[Your goal]: Edit the records from the line containing "Given: Click the Realtek folder icon" through the end of the records, changing "dropdown menu" to "drop-down list" and keeping everything else the same. Leave the pictures out of your answer.

════

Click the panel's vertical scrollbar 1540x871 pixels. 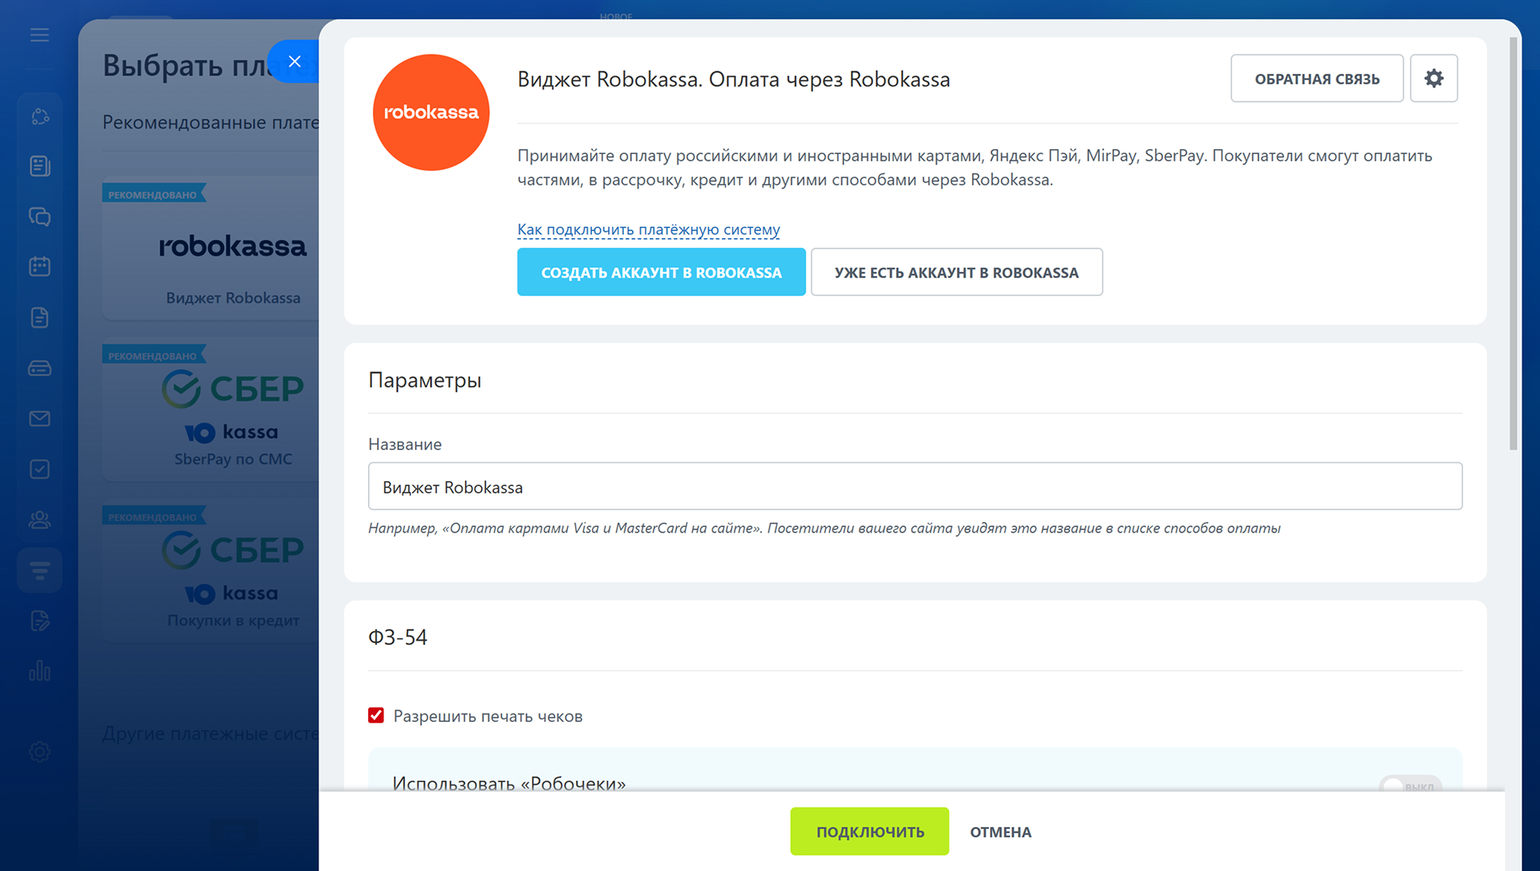click(1513, 241)
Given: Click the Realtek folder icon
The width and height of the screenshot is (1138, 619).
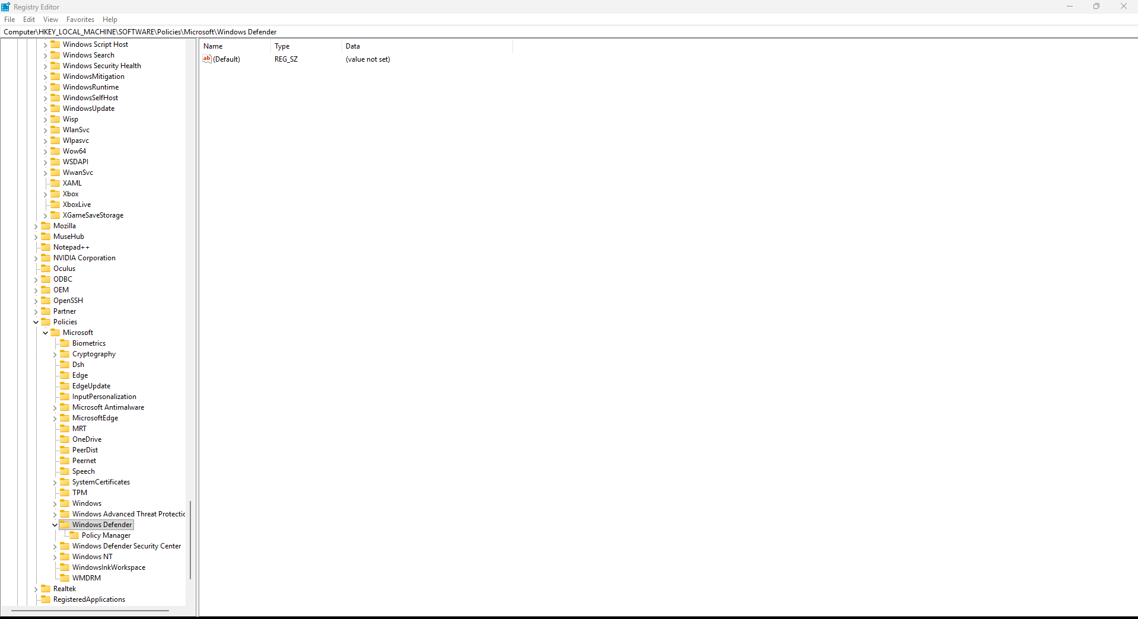Looking at the screenshot, I should pyautogui.click(x=46, y=588).
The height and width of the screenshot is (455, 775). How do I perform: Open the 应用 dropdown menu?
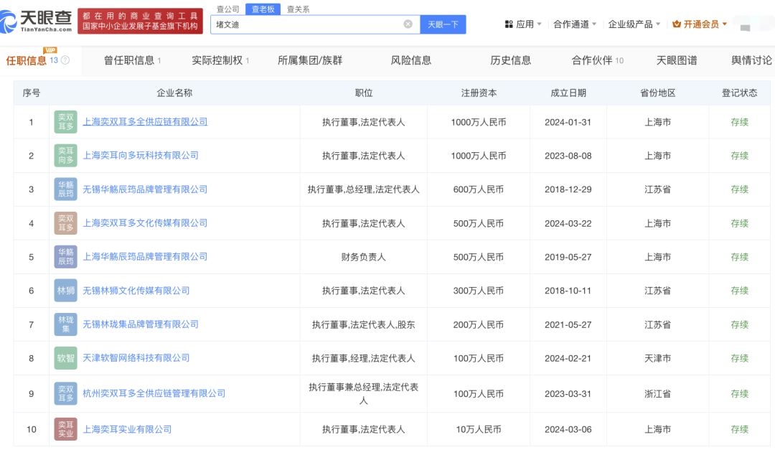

════

[Task answer]:
Given: Click the Realtek folder icon
The width and height of the screenshot is (1138, 619).
Looking at the screenshot, I should pyautogui.click(x=46, y=588).
The height and width of the screenshot is (455, 775). How do I perform: Open the 应用 drop-down list?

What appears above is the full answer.